Demokrasi, İnsan Hakları ve Hukukun Üstünlüğü

Cumhuriyet ile doğduk, büyüdük. 1950’de çok parti ile girilen seçim ve demokrasiyle tanıştık.

Milli irade, hukuk, daha iyi demokrasi, daha iyi Anayasa Türk aydınının söylemi oldu.

Dün şöyle idi, bugün böyle oldu, iddiasında değiliz. Ancak benim bakış açım veya algılayışımın farklılıkları oldu. Meramımı anlatmakta belki çok başarılı olamayacağım. Buna rağmen, bugün için bir deneme yapmaya çalışacağım.

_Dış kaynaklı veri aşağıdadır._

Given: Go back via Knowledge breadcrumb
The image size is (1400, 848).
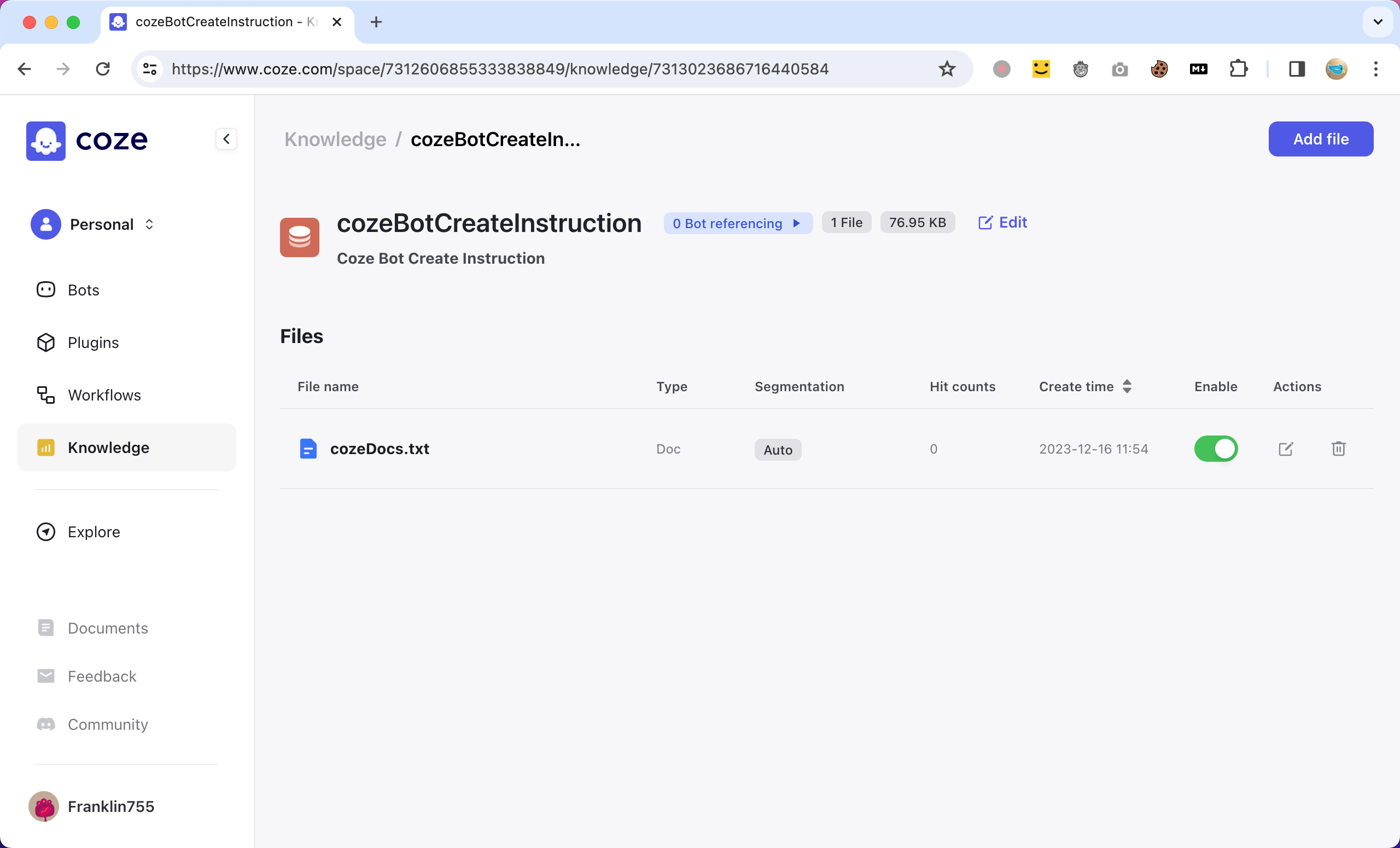Looking at the screenshot, I should click(335, 140).
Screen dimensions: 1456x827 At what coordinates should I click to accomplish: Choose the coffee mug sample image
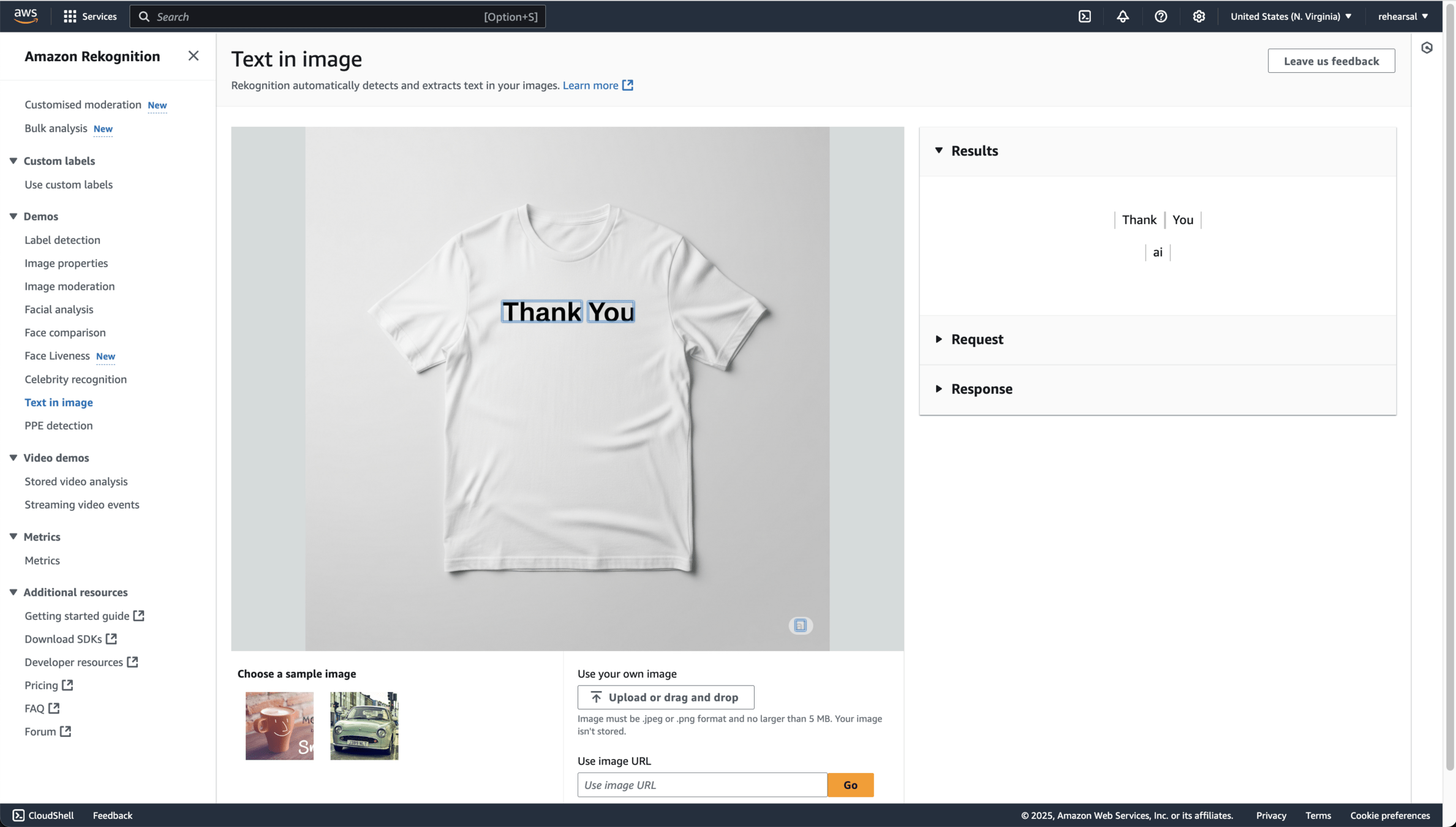pos(279,725)

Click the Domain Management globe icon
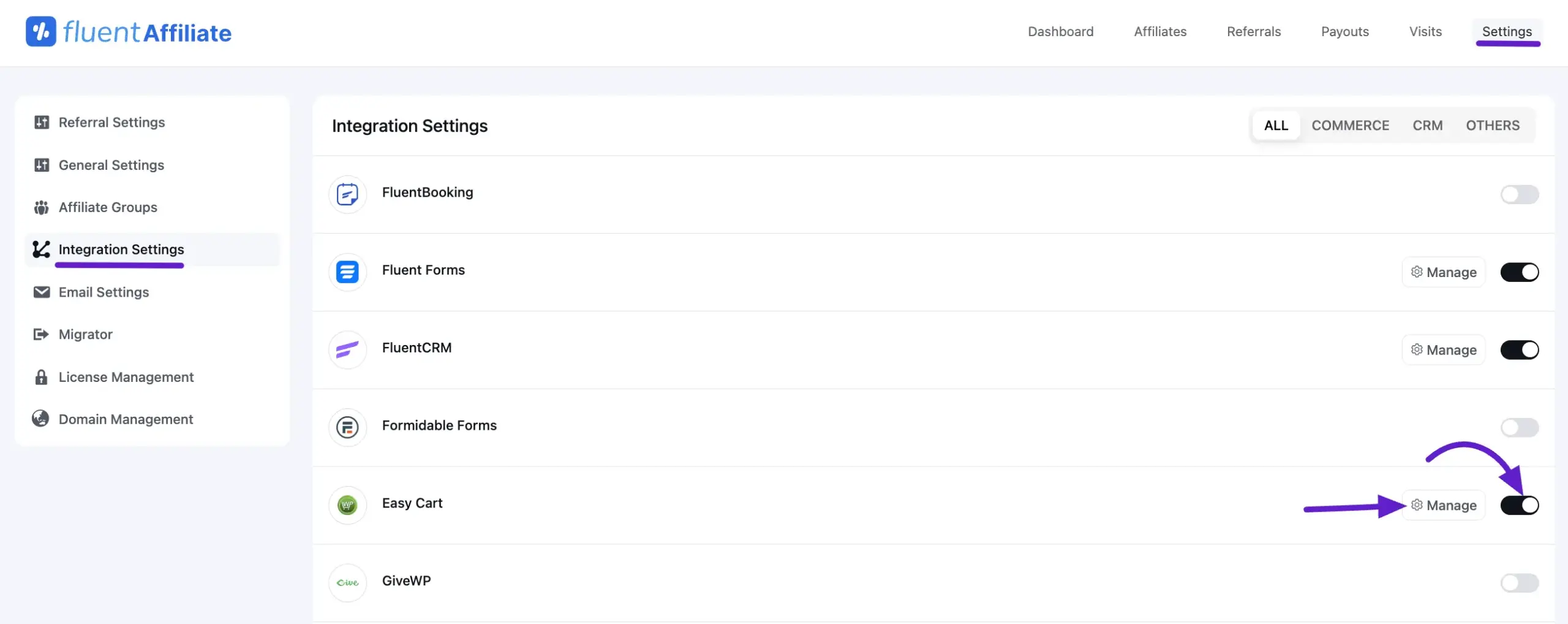tap(41, 419)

Her zaman ülkem için ümitli oldum. Yine de öyleyim. Olayların hep iyi tarafını görürüm. Hep iyi sonuçları temenni ederim. Bu sebeple yazdıklarımın içinde bunun aksi görüntüler olursa, bu benim ülkem için iyi inancımı yitirdim anlamına gelmesin.

Kendimizdeki eksikliği, hukukta veya başka yerde aramayalım. Bunu şöyle izah edeyim; orman, trafik v.b. suçlarda eğer cezayı memur kesiyorsa, “Efendim, olur mu bir memurun takdirindeyiz. Haksız yere ceza kesiyor, sırf rüşvet alsın diye bizi zora koşuyor. Bunu mahkemenin halletmesi lazım” deniliyor. Bu defa kanun değişiyor, mahkemeye yetki veriliyor, aynı şahsın bu defaki beyanı şu: “Efendim bir trafik suçu için mahkemelere gidip kapıda beklenir mi? Memur bizi zora koşuyor, eskiden az bir rüşvetle kurtarıyorduk şimdi bizden çoğunu koparmak istiyor.” Yine kanun değişiyor, takdir edilen cezanın Maliye veznesine yatırılmasına karar veriliyor. Aynı terane devam ediyor; “Efendim memur bizden cezayı alsın, Maliye’de kapı kapı dolaşıyoruz, Cumartesi Pazar’a denk geliyor. Memur bugün git yarın gel diyor, ufacık bir ceza için perişan oluyoruz, işimizi halledebilirsek rüşvet vermeyi tercih ediyoruz."”Bakın burada bir noktaya dikkat çekmek istiyorum: Her halukârda aklına takılan rüşvet. Okulundan pırıl pırıl çıkmış bu devlet memurunu rüşvete alıştırmak için kırkbin çeşit yol deniyorsun. Sonra da düzeni değiştirmek için her seferinde bir mazeret buluyorsun.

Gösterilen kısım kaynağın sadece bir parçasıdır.